───── Information ─────

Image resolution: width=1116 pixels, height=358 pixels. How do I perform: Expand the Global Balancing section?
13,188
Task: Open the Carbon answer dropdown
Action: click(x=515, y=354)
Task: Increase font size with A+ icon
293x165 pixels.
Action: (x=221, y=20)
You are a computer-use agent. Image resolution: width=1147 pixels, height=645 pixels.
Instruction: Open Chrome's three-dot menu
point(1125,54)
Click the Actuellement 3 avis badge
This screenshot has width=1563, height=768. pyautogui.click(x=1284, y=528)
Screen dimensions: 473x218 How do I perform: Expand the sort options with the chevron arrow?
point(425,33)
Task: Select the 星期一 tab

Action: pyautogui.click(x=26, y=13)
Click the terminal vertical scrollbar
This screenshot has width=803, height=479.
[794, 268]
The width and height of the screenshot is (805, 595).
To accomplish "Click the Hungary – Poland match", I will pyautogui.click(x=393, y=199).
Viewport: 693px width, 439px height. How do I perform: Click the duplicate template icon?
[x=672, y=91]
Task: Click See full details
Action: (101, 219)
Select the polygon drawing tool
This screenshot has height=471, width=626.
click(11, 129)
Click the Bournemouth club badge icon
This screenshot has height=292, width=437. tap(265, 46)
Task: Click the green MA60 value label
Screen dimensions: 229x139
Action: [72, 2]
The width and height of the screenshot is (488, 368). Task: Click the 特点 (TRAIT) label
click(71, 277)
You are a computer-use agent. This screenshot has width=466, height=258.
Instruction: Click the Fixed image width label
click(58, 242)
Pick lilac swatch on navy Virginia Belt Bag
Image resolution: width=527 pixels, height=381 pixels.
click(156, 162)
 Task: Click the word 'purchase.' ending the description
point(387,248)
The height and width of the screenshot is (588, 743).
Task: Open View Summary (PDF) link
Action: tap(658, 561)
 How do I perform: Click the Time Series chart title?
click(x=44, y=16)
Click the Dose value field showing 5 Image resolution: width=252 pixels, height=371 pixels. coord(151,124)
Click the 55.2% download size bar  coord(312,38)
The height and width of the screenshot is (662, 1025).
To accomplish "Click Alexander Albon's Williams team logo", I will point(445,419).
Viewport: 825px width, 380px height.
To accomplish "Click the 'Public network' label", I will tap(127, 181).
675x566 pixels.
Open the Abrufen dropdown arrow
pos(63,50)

─────

▶ _Task statement_
All lines from the one with "Task: Click the green MA60 value label" to the end of the entries above are to be written out exactly, the first and last included.

▶ _Output for this exercise_
Task: Click the green MA60 value label
Screen dimensions: 229x139
Action: [72, 2]
The width and height of the screenshot is (488, 368). Task: Click the 特点 (TRAIT) label
click(71, 277)
You are a computer-use agent. This screenshot has width=466, height=258.
Instruction: Click the Fixed image width label
click(58, 242)
Pick lilac swatch on navy Virginia Belt Bag
Image resolution: width=527 pixels, height=381 pixels.
click(156, 162)
 Task: Click the word 'purchase.' ending the description
point(387,248)
The height and width of the screenshot is (588, 743).
Task: Open View Summary (PDF) link
Action: tap(658, 561)
 How do I perform: Click the Time Series chart title?
click(x=44, y=16)
Click the Dose value field showing 5 Image resolution: width=252 pixels, height=371 pixels. coord(151,124)
Click the 55.2% download size bar  coord(312,38)
The height and width of the screenshot is (662, 1025).
To accomplish "Click Alexander Albon's Williams team logo", I will point(445,419).
Viewport: 825px width, 380px height.
To accomplish "Click the 'Public network' label", I will tap(127, 181).
675x566 pixels.
Open the Abrufen dropdown arrow
pos(63,50)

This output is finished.